今回は、M&Aの契約に関して注意すべき事項についてお聞きします。
契約を締結して、会社を売却すれば、ハッピーエンド、というわけではないのでしょうか?

そう思われがちなのですが、実は契約を締結した後、「 ハンコを押した後 」が一番怖いんです。
契約書のたった数行の見落としで、売却後に買い手から多額の損害賠償を請求される『 後出しジャンケン 』のようなリスクも潜んでいます。
多額の損害賠償ですか。契約書のどんな文言に特に注意が必要でしょうか?

例えば、「 表明保証条項 」です。

これは「 会社に隠れた問題はありません 」と売り手が買い手に対して保証するものですが、「 システムに一切のバグがないこと 」や「 未払い残業代がないこと 」など、現実的に不可能なことまで保証させられているケースがあります。
これをそのまま契約すると、売却後に些細な不具合が出た、あるいは、未払い残業代が見つかった、といった場合に「 表明保証違反 」と多額の賠償を求められる可能性があります。
そのようなケースもあるんですね。

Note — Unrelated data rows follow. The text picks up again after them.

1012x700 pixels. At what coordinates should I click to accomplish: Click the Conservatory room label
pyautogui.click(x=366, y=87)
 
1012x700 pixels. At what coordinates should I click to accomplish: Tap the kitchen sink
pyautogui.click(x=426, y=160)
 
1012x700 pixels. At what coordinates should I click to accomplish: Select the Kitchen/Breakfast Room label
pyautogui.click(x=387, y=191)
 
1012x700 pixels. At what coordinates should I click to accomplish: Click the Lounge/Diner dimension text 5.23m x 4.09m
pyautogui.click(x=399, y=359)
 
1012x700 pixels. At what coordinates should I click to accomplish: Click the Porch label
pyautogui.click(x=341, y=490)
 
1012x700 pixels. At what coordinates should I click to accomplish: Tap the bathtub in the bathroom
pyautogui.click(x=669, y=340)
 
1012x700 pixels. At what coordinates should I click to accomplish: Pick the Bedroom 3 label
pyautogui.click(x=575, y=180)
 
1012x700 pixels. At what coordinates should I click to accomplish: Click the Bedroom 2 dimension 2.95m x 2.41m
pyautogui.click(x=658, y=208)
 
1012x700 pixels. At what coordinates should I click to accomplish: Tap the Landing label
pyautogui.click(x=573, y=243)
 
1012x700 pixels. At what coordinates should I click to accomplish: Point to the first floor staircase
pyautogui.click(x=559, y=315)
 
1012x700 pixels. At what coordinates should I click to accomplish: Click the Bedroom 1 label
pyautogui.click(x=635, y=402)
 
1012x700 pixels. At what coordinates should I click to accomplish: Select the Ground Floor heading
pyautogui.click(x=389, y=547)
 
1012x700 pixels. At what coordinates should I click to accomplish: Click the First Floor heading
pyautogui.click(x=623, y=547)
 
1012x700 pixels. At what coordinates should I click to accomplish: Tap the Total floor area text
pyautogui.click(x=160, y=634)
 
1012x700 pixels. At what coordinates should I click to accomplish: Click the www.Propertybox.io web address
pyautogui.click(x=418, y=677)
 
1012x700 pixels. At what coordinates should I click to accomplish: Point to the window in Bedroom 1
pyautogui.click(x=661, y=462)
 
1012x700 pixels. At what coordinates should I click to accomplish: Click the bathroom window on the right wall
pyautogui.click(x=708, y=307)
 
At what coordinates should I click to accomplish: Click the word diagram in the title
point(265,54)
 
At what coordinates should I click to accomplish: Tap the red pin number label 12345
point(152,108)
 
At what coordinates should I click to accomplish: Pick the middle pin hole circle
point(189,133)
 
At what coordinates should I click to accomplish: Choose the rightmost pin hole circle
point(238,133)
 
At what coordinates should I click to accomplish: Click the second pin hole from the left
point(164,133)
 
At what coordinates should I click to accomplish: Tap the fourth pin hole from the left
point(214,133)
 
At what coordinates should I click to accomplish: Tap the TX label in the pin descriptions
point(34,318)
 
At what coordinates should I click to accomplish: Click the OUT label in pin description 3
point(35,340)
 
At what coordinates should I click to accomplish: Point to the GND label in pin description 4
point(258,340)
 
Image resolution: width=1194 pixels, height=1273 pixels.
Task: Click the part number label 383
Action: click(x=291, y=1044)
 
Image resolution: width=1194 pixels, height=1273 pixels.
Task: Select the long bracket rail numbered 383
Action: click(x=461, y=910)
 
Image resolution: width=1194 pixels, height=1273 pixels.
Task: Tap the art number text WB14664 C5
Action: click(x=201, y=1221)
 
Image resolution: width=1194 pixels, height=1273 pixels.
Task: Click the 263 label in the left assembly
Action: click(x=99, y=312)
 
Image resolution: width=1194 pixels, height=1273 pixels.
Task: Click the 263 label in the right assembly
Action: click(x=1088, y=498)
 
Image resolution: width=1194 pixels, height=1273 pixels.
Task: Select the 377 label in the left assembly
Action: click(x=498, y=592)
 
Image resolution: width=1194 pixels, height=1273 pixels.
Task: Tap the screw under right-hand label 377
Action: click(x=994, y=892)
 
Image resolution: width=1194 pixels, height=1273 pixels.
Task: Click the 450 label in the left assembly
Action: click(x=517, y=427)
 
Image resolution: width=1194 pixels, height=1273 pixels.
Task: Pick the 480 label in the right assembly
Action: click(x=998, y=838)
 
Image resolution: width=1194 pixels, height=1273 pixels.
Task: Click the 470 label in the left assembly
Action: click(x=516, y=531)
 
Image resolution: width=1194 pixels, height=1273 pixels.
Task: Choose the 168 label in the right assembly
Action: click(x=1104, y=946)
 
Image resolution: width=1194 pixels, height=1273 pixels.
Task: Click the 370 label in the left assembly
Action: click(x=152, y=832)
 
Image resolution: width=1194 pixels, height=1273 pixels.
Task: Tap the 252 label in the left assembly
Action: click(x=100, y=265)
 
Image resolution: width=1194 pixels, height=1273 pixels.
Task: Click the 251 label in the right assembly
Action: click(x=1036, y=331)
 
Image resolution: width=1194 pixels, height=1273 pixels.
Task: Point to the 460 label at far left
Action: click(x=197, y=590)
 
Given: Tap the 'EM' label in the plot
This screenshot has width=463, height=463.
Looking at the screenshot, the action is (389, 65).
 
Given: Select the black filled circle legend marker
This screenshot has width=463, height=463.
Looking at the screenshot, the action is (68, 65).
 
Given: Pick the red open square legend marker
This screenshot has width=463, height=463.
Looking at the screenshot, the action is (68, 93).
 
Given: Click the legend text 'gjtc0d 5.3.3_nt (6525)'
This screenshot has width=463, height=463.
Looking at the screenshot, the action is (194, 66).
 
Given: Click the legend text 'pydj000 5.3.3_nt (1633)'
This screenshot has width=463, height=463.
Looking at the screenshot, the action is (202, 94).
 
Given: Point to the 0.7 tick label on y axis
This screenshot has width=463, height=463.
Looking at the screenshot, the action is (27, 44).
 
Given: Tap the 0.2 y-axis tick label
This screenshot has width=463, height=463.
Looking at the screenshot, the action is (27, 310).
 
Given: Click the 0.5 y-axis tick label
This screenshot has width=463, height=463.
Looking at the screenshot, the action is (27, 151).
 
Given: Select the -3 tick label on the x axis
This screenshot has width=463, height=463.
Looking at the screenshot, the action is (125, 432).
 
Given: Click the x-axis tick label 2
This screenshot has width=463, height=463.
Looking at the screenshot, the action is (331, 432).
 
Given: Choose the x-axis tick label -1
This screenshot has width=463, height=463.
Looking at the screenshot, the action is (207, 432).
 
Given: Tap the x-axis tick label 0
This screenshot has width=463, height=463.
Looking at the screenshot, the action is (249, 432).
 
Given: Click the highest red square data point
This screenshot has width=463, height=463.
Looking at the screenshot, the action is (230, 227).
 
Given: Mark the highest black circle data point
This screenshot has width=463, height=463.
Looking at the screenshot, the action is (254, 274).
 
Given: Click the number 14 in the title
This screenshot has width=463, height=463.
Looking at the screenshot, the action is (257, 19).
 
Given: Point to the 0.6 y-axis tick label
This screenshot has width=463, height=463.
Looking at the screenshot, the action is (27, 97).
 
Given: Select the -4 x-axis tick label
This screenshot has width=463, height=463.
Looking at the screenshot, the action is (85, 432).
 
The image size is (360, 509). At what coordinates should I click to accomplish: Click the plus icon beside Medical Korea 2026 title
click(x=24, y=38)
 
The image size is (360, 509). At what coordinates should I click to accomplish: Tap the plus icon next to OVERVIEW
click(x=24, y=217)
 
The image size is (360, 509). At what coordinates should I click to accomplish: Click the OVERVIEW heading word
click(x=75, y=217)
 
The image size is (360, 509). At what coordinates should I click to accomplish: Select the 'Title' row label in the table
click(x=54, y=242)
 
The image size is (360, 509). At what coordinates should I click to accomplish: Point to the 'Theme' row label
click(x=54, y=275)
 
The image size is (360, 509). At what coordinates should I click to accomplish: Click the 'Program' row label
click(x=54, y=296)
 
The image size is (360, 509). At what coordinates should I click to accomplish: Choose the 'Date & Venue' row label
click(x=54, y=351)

認識せずに契約書を締結してしまうと恐ろしいですね。

はい、そうですね。

他にも、よくあるケースの1つは「 競業避止義務 」です。
会社を売却して、一息ついた後、社長が知人のビジネスを少し手伝ったり、同業で小さな事業を始めようとしたりすると、「 競業避止についての契約違反だ 」と訴えられる可能性があります。
「 何年間、どの範囲でビジネスをしてはいけないのか 」を厳密に制限しておかないと、社長自身のその後の人生まで制限されてしまいます。
『 後出しジャンケン 』を防ぐには、具体的にどのようなステップで弁護士の先生に入ってもらうのが良いのでしょうか?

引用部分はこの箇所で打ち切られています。